# WHAT YOU WILL DO
Please restate word for word each line from the one containing "Where should I" to the last line of the records below, and drop the pictures.

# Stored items

○ ○ ○ ○ ○

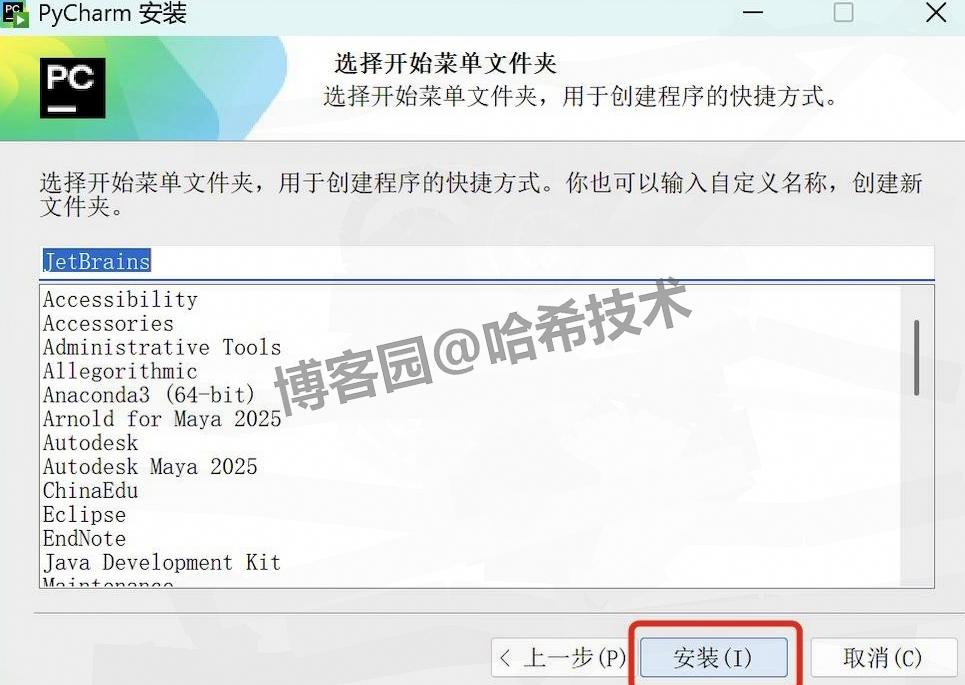This screenshot has width=965, height=685.
Task: Select Allegorithmic folder entry
Action: click(121, 372)
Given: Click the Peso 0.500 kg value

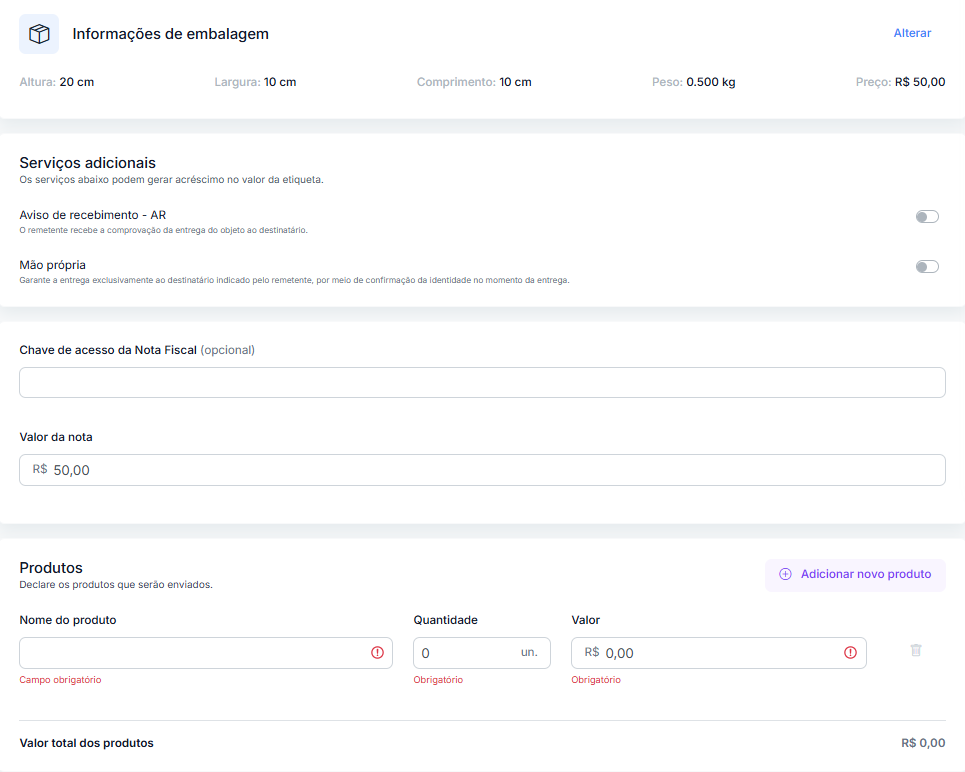Looking at the screenshot, I should [710, 82].
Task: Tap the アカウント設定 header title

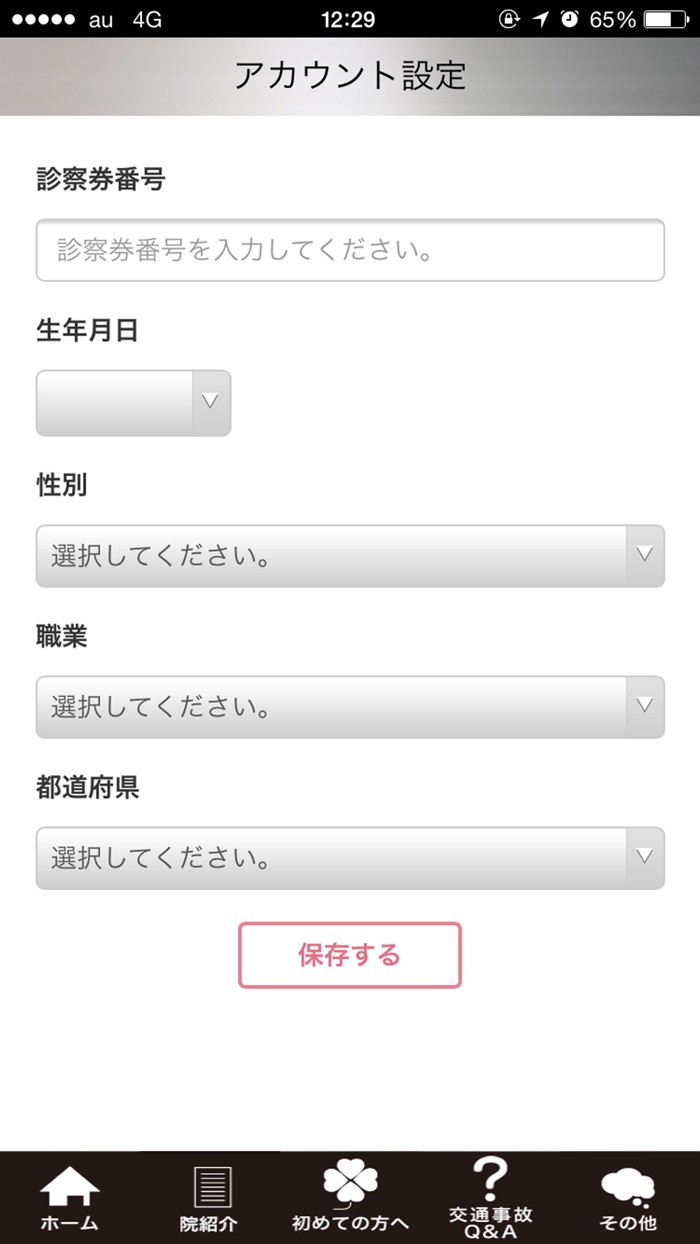Action: (350, 76)
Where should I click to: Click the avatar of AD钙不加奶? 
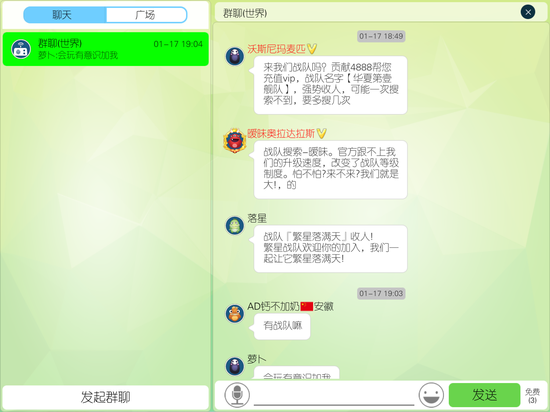235,313
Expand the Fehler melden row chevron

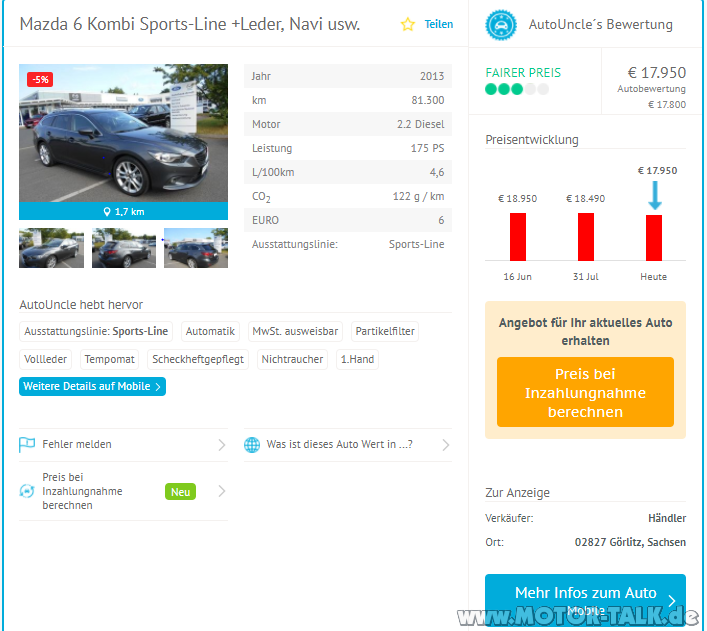click(221, 445)
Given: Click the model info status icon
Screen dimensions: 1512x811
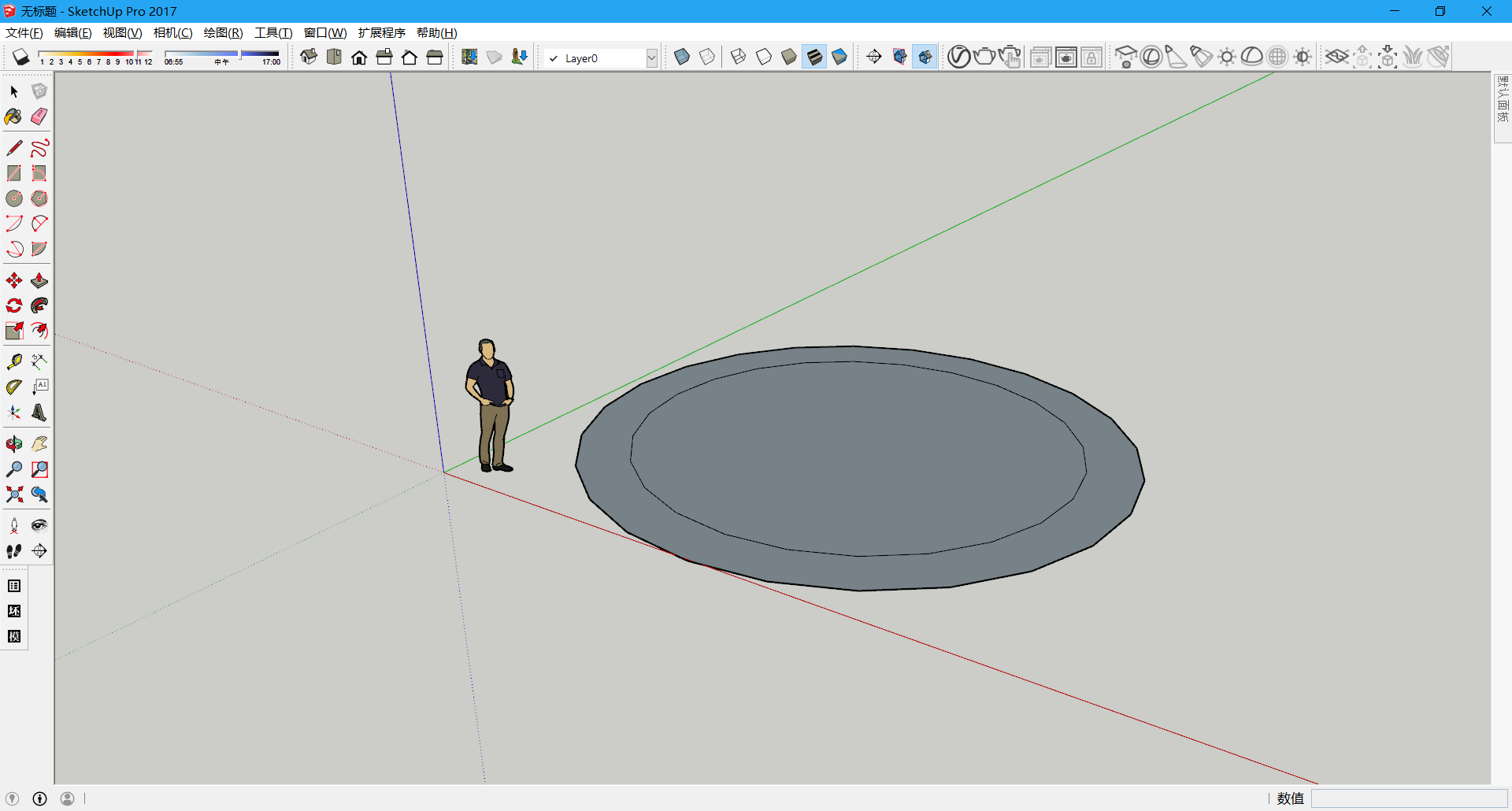Looking at the screenshot, I should coord(39,798).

○ ○ ○ ○ ○

# WRITTEN RESPONSE
Where should I click to: Click the avatar of AD钙不加奶? 
235,313
Expand the Fehler melden row chevron

click(221, 445)
Given: Click the model info status icon
Screen dimensions: 1512x811
Looking at the screenshot, I should coord(39,798).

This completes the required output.